====== Source information

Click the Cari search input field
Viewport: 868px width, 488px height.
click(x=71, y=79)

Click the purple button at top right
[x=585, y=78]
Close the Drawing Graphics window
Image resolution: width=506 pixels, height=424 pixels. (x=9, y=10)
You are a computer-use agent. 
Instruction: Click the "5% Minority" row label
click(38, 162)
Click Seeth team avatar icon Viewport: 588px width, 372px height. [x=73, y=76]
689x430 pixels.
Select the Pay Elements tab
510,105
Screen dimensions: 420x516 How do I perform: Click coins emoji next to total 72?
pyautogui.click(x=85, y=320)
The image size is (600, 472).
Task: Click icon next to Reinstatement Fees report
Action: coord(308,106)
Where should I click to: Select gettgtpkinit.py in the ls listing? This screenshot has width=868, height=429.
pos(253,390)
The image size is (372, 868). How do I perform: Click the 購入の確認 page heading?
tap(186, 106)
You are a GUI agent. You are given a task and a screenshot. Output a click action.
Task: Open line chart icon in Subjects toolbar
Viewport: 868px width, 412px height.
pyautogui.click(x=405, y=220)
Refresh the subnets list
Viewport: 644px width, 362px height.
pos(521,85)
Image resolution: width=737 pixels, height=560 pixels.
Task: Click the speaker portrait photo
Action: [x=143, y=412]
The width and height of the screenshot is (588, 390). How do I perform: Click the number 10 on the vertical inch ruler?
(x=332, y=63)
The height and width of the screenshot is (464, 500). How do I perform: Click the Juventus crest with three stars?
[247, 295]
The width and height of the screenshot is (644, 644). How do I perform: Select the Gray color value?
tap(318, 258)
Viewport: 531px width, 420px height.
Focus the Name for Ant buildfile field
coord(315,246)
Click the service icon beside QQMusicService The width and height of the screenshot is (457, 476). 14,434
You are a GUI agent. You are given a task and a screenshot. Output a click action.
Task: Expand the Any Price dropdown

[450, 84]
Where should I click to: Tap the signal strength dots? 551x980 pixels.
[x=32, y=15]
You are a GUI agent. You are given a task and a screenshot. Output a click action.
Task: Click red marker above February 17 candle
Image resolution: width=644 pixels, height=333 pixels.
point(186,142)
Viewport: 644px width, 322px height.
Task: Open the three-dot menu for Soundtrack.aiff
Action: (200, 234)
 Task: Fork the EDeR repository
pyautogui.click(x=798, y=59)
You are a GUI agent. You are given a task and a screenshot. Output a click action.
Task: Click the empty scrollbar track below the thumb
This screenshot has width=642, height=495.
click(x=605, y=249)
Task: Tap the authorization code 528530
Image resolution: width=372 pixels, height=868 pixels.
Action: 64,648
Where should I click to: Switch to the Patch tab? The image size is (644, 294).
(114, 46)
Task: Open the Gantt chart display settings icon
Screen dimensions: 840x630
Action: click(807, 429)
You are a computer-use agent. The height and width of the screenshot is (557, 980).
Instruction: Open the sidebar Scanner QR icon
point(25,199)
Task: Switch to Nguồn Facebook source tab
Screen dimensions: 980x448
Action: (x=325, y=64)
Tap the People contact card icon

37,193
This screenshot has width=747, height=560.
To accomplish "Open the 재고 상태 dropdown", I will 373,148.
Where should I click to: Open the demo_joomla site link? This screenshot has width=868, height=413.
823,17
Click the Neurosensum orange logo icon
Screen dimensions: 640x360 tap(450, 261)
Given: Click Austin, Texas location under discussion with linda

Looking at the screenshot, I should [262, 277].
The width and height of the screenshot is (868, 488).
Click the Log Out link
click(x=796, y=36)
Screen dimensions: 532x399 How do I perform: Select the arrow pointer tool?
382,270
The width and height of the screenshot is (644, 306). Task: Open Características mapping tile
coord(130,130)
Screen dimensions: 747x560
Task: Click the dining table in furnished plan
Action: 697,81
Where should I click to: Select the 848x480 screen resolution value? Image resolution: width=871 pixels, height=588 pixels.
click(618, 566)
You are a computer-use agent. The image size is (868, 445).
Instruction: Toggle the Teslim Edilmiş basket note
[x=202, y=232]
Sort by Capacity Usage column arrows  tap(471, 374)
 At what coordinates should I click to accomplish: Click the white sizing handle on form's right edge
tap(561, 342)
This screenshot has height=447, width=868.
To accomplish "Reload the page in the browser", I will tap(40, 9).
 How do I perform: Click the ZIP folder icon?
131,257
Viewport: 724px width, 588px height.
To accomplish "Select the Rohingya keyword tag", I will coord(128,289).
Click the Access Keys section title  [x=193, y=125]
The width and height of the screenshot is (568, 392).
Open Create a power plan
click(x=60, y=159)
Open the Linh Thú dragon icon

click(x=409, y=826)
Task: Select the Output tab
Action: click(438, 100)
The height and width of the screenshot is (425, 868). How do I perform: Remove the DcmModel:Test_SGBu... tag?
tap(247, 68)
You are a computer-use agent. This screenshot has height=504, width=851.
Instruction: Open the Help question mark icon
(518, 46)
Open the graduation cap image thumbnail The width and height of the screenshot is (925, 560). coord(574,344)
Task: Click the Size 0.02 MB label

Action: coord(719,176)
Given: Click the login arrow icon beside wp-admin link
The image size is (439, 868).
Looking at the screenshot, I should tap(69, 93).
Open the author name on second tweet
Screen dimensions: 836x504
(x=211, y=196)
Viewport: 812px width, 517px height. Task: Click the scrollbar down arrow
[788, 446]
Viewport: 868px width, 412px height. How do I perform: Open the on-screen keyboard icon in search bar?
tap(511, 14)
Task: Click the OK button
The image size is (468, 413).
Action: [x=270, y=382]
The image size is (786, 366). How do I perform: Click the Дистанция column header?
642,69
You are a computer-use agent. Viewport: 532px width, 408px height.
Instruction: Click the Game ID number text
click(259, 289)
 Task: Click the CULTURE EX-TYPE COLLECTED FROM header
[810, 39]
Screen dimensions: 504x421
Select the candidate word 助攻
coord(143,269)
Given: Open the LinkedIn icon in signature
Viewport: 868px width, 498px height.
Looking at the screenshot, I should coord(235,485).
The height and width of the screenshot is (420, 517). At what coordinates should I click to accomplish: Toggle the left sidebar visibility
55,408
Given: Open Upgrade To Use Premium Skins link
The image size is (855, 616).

============

§ **Task**
The entries above hold a line with "The height and width of the screenshot is (464, 500)." and a later line with "Click the service". Write out exactly those lines and all lines between, nothing more.

§ **Answer below**
The height and width of the screenshot is (464, 500). How do I perform: Click the Juventus crest with three stars?
[247, 295]
The width and height of the screenshot is (644, 644). How do I perform: Select the Gray color value?
tap(318, 258)
Viewport: 531px width, 420px height.
Focus the Name for Ant buildfile field
coord(315,246)
Click the service icon beside QQMusicService The width and height of the screenshot is (457, 476). 14,434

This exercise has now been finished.